Faster growth is predicted in the next several years for Groupon and other daily deal companies, but the hot Internet space that taps into consumer appetite for cheap food and drink, spa services, yoga lessons, sports tickets and other offerings has its limits, according to new research.
Media research firm BIA/Kelsey reports that revenue in the U.S. from online discounts will top $4.2 billion by 2015, up from previous forecasts for $3.9 billion -- resulting from red-hot daily deal demand as other companies including Google and newspaper publisher Gannett.
But growth beyond 2015 is expected to level off as the space matures, the firm's research showed.
One industry analyst agrees.
The deal space is on solid footing, Peter Krasilovsky told Chicago Business. There are more people continuing to sign up for deals even as existing customers level off their buying activity. We don't believe deals are going away. But we don't believe it's becoming a daily buying habit.
Groupon, based in Chicago, is the industry leader that got it all started. The company has accrued some $639 million in revenue through the first half of the year and has been marching toward a highly-anticipated IPO on Wall Street, but last week that took a turn toward delay.
Groupon canceled a roadshow scheduled for next week in advance of a planned IPO, and is re-evaluating plans to take the company's stock public.
The news wasn't a total shock to Wall Street, considering CEO Andrew Mason has been hailed for being a young genius -- but recently he has been a bit on the defensive side about Groupon's prospects and profitability.
Mason founded the company in his 20s, and while he has done a remarkable job of launching the company (in 2008) and growing it into a red-hot online company that has sold millions of deals all over the country, he has also shown some an almost naive sensitivity whenever pushed in subject areas he didn't like, including Groupon's profitability.
For instance, Groupon sailed into its highly-anticipated IPO in a tech bubble 2 type of environment, prepared to lead the company into a monster IPO valuing the company at as much as $25 billion. But paperwork filed by Groupon stated that the company is profitable.
But that's because Groupon, under Mason's order, used an accounting method frowned upon on Wall Street. The company had marketing costs that weren't being booked according to the manner Wall Street wanted: When Mason later fixed the problem and Groupon resubmitted its numbers, it appeared the company was not profitable after all, it was apparent the rub got Mason the wrong way.

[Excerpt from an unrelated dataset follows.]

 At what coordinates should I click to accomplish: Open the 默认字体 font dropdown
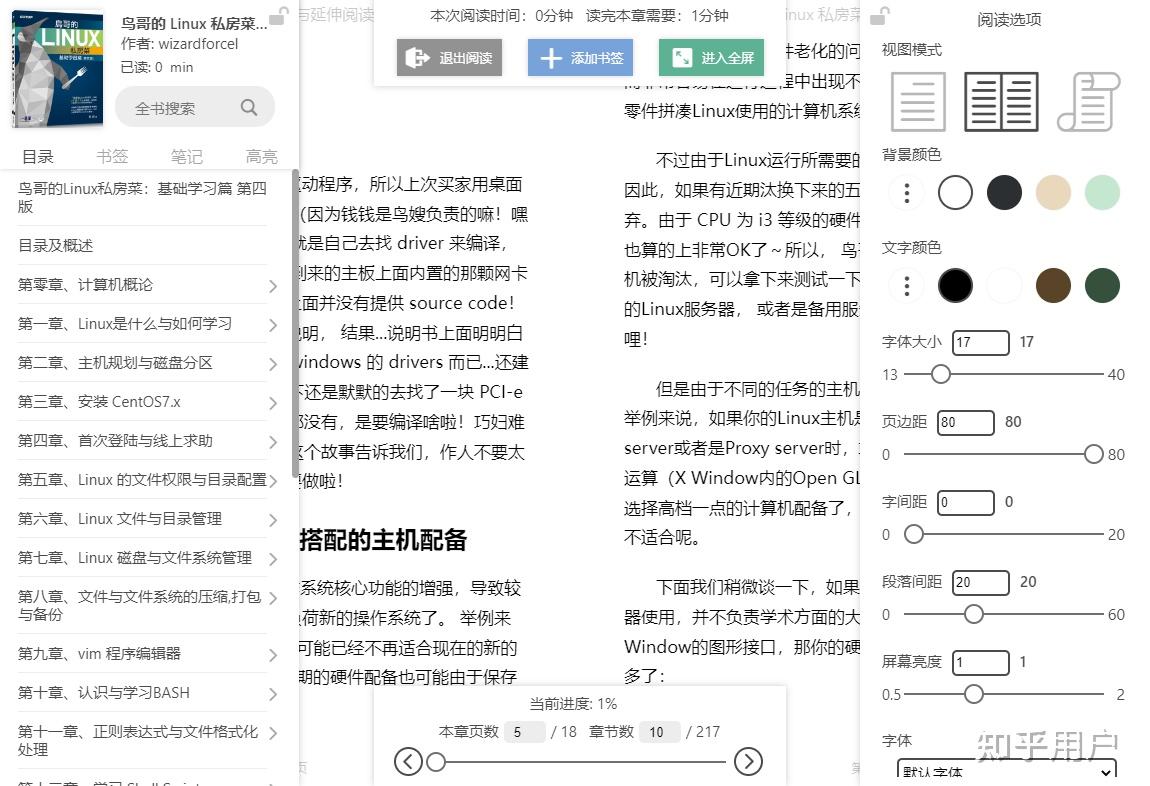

And now as Tech Bubble 2 has cooled on Wall Street amid market volatility due to domestic and global growth and debt concerns, Groupon has canceled the pre-IPO roadshow the company was to begin next week and The Wall Street Journal says Groupon is now re-evaluating its IPO altogether.
Last year, Google offered Groupon $6 billion in a buyout bid, but Mason turned that down. He may one day wish he could get that deal back, since his latest debacle may have clipped Groupon's IPO chances and the company's valuation by billions.
The reason for Mason's sensitivity goes like this: Groupon is not as hot as it once was, facing stiff competition from LivingSocial, Amazon and even other parties like Google and local and regional newspapers getting in on the daily coupon act. The company's business model is not exactly hard to replicate.
Also, Groupon is reportedly running low on cash, counting on the IPO to bolster the bank account, and tensions have apparently been rising the company's Chicago offices -- where everything was once smelling like roses fertilized with dollars.
So the story goes that Mason, on edge, fired back at critics in an internal e-mail that was leaked to AllThingsD, a tech Web site owned by the Wall Street Journal. Not only did the leak apparently break SEC rules limiting what company executives can say before an IPO, it also revealed Mason to be more childlike than leader-like.
While we've bitten our tongues and allowed insane accusations (like in the article above) to go unchallenged publicly, it's important to me that you have the context necessary to brush this stuff off, Mason reportedly said in the memo, among other things, to thousands of company employees, according to AllThingsD. Mason was speaking in response to a newspaper article that suggested the company is running out of cash.
Nobody ever said getting a billion dollars on Wall Street is easy, though lately it has looked that way for successful IPOs including Pandora, LinkedIn, and Zynga. But apparently Mason never got that memo.
Now, one observer called Mason's company-wide e-mail move the botch-up of the century.
Another critic penned an article for TechCrunch titled, Why Groupon is Poised for Collapse. The writer, entrepreneur Rocky Agrawal, argues to small business owners that they are taking a risk signing up to do deals with Groupon because if the company collapses -- and he makes a good case that it might -- a lot of small merchants could be left holding the bag.
Groupon could still get its IPO launched as long as the SEC doesn't get Mason for a quiet-period violation, and if the company thinks the market has settled beyond current volatility to be kind at launch. But it's starting to look like Mason's lack of experience caught up with him just as he and the company were about to cross the big payola finish line.
Mason is getting snippy for good reason. Like the daily deals the company sells, what's here today isn't always there tomorrow. The daily deals space remains hot, and will be for a few more years, but Groupon probably should have cashed in sooner, since the competition is getting stiffer and Groupon the industry only as several more years of robust growth.